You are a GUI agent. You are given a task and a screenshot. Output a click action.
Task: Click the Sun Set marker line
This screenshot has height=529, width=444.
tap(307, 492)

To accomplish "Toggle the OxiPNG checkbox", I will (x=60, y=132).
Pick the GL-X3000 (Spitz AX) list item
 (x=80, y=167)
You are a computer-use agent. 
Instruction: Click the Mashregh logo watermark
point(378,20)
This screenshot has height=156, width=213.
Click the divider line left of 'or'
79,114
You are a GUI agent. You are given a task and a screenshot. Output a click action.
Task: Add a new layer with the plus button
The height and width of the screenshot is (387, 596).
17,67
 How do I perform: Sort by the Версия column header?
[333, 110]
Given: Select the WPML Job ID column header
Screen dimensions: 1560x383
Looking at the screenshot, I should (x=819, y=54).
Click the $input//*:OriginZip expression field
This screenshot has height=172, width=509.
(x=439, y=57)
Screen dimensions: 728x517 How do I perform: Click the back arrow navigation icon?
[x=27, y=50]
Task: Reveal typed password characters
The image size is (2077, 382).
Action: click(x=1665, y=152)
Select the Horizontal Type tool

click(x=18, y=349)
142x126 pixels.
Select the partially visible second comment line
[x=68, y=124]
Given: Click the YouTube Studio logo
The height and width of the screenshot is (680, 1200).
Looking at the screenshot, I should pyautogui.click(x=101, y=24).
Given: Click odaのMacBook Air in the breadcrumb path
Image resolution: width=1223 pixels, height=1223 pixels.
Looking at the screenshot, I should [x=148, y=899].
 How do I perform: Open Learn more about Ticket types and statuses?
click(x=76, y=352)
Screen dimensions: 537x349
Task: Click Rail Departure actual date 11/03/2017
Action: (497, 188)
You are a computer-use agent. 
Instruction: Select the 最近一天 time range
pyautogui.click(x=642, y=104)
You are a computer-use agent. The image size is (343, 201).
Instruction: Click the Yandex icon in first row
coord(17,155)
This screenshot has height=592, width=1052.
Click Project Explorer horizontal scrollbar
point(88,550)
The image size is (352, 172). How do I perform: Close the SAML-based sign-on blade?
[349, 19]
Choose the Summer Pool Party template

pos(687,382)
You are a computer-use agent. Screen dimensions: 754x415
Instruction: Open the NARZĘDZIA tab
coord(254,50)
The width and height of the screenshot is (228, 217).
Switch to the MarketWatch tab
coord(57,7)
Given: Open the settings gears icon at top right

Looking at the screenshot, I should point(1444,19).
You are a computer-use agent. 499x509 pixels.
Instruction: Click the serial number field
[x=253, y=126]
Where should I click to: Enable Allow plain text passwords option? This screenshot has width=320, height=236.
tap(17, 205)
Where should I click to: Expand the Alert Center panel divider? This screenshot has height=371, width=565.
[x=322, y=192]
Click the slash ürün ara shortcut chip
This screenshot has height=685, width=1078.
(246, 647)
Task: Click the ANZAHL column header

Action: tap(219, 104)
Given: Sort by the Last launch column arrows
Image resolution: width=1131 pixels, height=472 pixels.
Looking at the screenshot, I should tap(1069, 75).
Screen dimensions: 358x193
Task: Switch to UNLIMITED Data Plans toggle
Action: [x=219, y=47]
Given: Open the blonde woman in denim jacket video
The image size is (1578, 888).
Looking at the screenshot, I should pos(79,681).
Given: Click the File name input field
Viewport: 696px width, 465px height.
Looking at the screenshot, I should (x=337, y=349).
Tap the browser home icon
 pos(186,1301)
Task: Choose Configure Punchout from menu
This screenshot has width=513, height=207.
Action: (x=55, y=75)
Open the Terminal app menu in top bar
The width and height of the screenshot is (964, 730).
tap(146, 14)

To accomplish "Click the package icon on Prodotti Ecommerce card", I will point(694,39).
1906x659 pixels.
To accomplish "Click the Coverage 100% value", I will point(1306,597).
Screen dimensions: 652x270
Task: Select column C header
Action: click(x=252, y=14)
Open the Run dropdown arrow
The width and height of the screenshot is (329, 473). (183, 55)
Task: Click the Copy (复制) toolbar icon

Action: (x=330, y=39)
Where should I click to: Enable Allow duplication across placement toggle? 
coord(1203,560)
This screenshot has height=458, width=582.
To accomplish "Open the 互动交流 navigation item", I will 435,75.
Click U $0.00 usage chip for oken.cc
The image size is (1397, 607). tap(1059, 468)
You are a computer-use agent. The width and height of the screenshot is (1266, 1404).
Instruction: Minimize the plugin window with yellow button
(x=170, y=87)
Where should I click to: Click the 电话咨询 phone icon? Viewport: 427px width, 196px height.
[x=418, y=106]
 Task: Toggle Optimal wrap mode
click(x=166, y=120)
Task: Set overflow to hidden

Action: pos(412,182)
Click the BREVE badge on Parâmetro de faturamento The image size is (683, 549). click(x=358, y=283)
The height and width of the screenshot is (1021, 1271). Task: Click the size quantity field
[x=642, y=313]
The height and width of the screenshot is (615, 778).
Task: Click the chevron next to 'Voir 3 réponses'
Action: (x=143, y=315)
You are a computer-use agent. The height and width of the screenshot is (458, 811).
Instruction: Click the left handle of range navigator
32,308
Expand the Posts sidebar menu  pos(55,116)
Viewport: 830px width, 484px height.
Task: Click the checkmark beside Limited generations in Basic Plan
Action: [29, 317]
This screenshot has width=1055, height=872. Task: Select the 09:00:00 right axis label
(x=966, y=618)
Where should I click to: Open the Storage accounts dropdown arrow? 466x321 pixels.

********************

→ **To be done**: Copy the items above again, word for word, from the line containing "Choose the Summer Pool Party template" down to the line containing "Looking at the screenshot, I should pos(79,681).", both ends included.

→ **Solution**:
Choose the Summer Pool Party template

pos(687,382)
You are a computer-use agent. Screen dimensions: 754x415
Instruction: Open the NARZĘDZIA tab
coord(254,50)
The width and height of the screenshot is (228, 217).
Switch to the MarketWatch tab
coord(57,7)
Given: Open the settings gears icon at top right

Looking at the screenshot, I should point(1444,19).
You are a computer-use agent. 499x509 pixels.
Instruction: Click the serial number field
[x=253, y=126]
Where should I click to: Enable Allow plain text passwords option? This screenshot has width=320, height=236.
tap(17, 205)
Where should I click to: Expand the Alert Center panel divider? This screenshot has height=371, width=565.
[x=322, y=192]
Click the slash ürün ara shortcut chip
This screenshot has height=685, width=1078.
(246, 647)
Task: Click the ANZAHL column header

Action: tap(219, 104)
Given: Sort by the Last launch column arrows
Image resolution: width=1131 pixels, height=472 pixels.
Looking at the screenshot, I should tap(1069, 75).
Screen dimensions: 358x193
Task: Switch to UNLIMITED Data Plans toggle
Action: [x=219, y=47]
Given: Open the blonde woman in denim jacket video
The image size is (1578, 888).
Looking at the screenshot, I should pos(79,681).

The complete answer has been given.